Однако ситуация намного хуже, чем просто проблема с многочисленностью генов: вклад генома можно по-настоящему понять только в контексте взаимодействия со средой. Рассмотрим шизофрению — заболевание, охоту за генами для которого группы исследователей вели в течение десятилетий. Нашли ли они гены, которые дают корреляцию с этим заболеванием? Да. Сотни генов. Много ли дает знание о любом из этих генов для предсказания, у кого в совершеннолетнем возрасте разовьется шизофрения? Очень мало. Мутация одного гена имеет такую же предсказательную силу для шизофрении, как цвет вашего паспорта.

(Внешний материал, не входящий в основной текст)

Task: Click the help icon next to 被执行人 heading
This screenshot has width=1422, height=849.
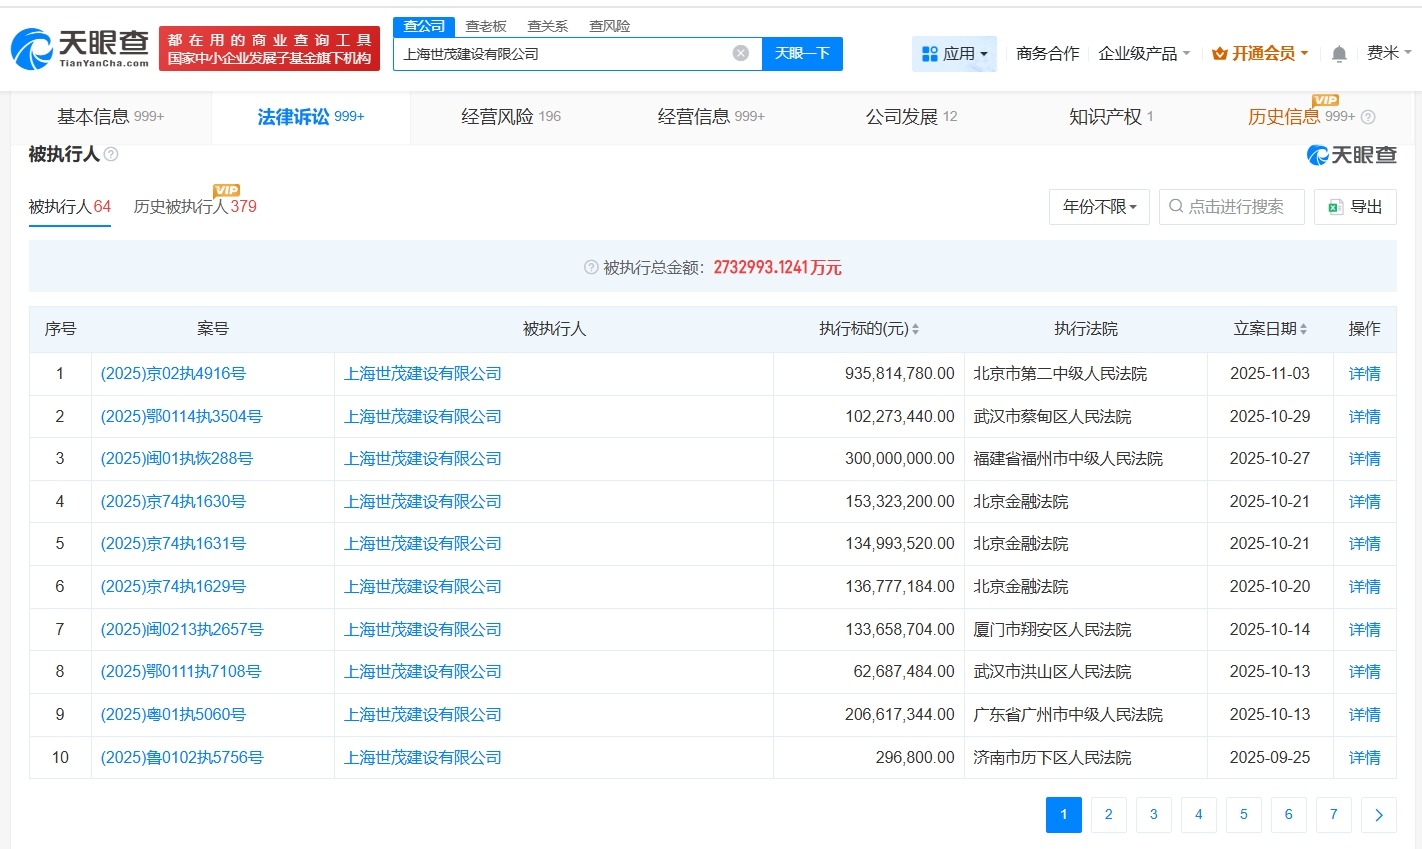Action: (x=110, y=155)
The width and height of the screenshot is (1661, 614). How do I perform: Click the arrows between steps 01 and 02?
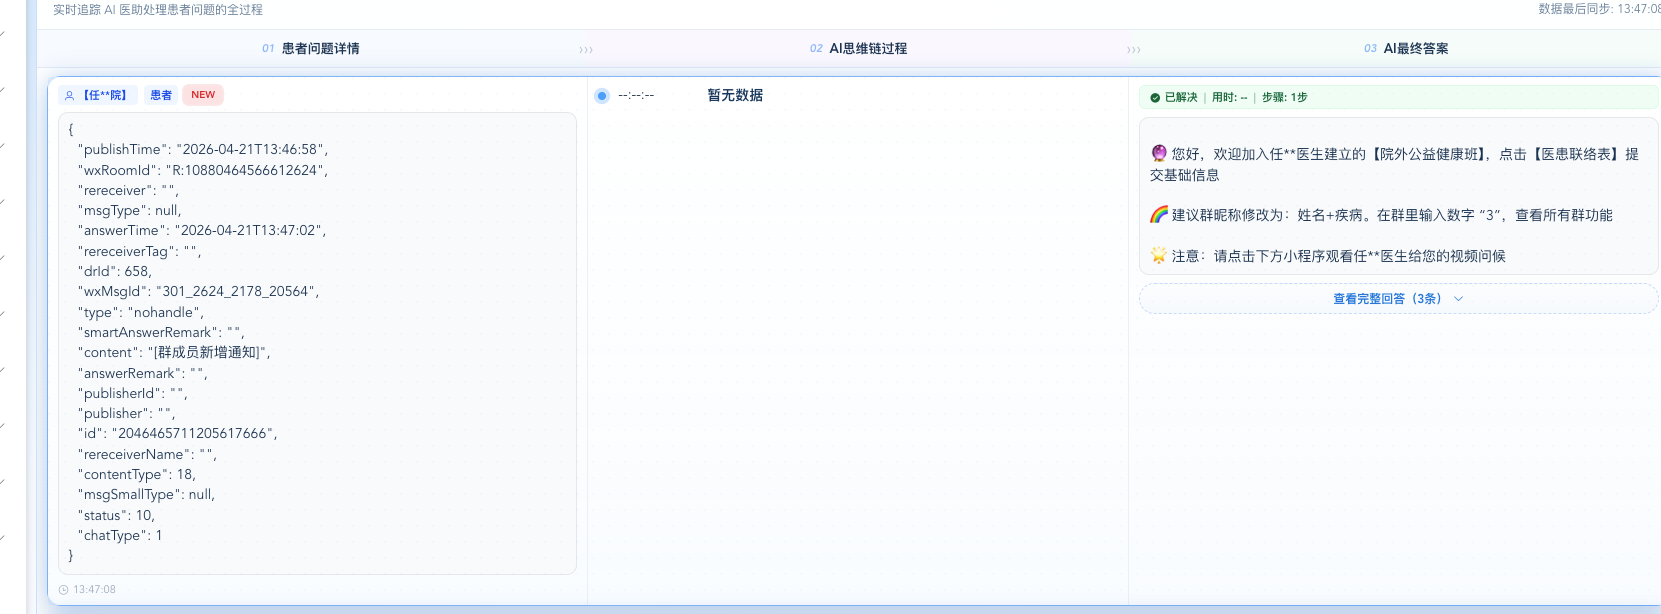[x=586, y=49]
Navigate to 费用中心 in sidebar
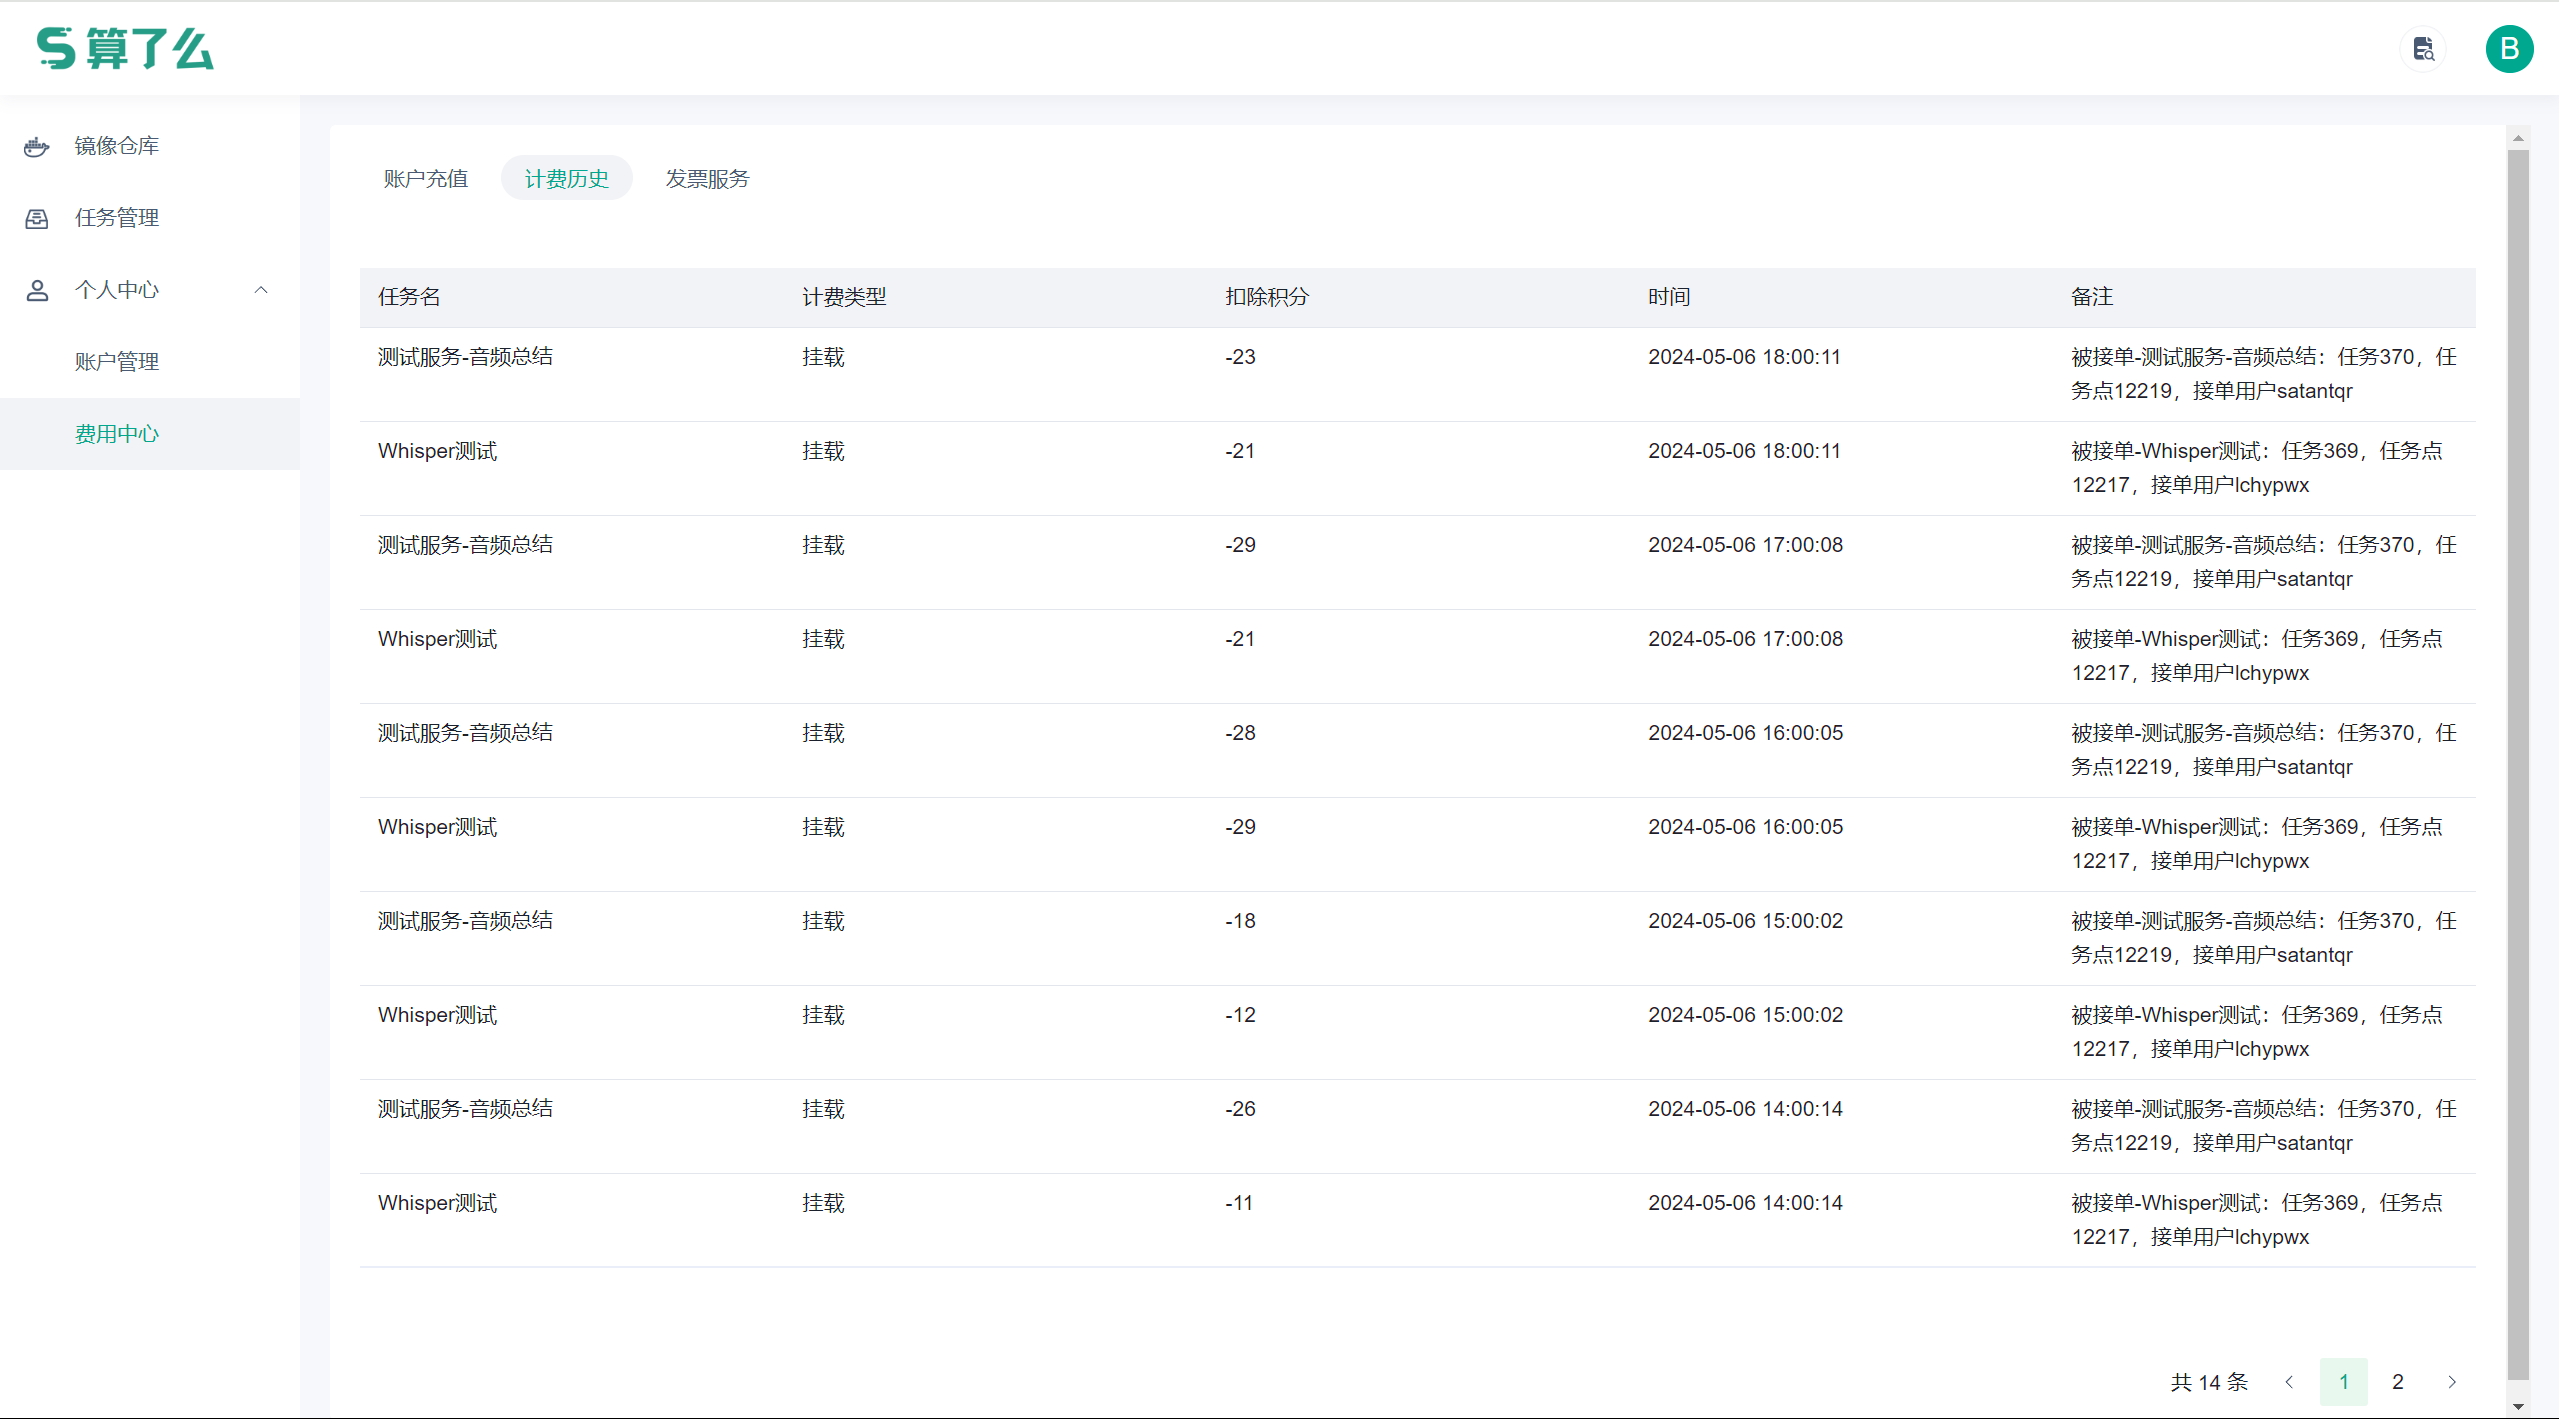 [x=116, y=434]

Что общего у вашего паспорта с шизофренией? Оказывается, что социальный стресс от статуса иммигранта в новой стране — один из важнейших факторов при развитии этого заболевания[333]. Согласно исследованиям, в разных странах выше всего риск у групп иммигрантов, больше всего отличающихся по культуре и внешнему виду от основного населения. Другими словами, низкий уровень социального принятия большинством коррелирует с повышенной вероятностью шизофренических нарушений. По непонятным пока причинам кажется, что постоянное социальное отторжение нарушает нормальную работу дофаминовой системы. Но и такое обобщение не отражает суть в полной мере, поскольку даже в рамках какой-то отдельной группы иммигрантов (например, корейцев в США) психическому заболеванию более подвержены те люди, кто сильнее ощущает свое этническое отличие от большинства. Те же, кто гордятся своим происхождением и кому с ним комфортно, находятся в более благополучном положении.
Эти сведения оказываются для многих сюрпризом. Так шизофрения — генетическая болезнь или нет? Ответ таков: генетика играет определенную роль. Если генетика производит болты и гайки несколько странной формы, то вся система может работать необычным образом, когда помещается в определенную внешнюю среду. В других средах форма болтов и гаек может не иметь никакого значения. В конечном счете то, кем оказывается какой-то человек, зависит от гораздо большего, нежели молекулярные указания, написанные в ДНК.
Вспомните, что мы говорили ранее о росте на 882 процента вероятности совершить преступление, связанное с насилием, если вы носитель Y-хромосомы. Это утверждение соответствует фактам, но тут важно спросить: почему тогда не все мужчины преступники? В тюрьме сидит только один процент мужчин[334]. В чем же дело?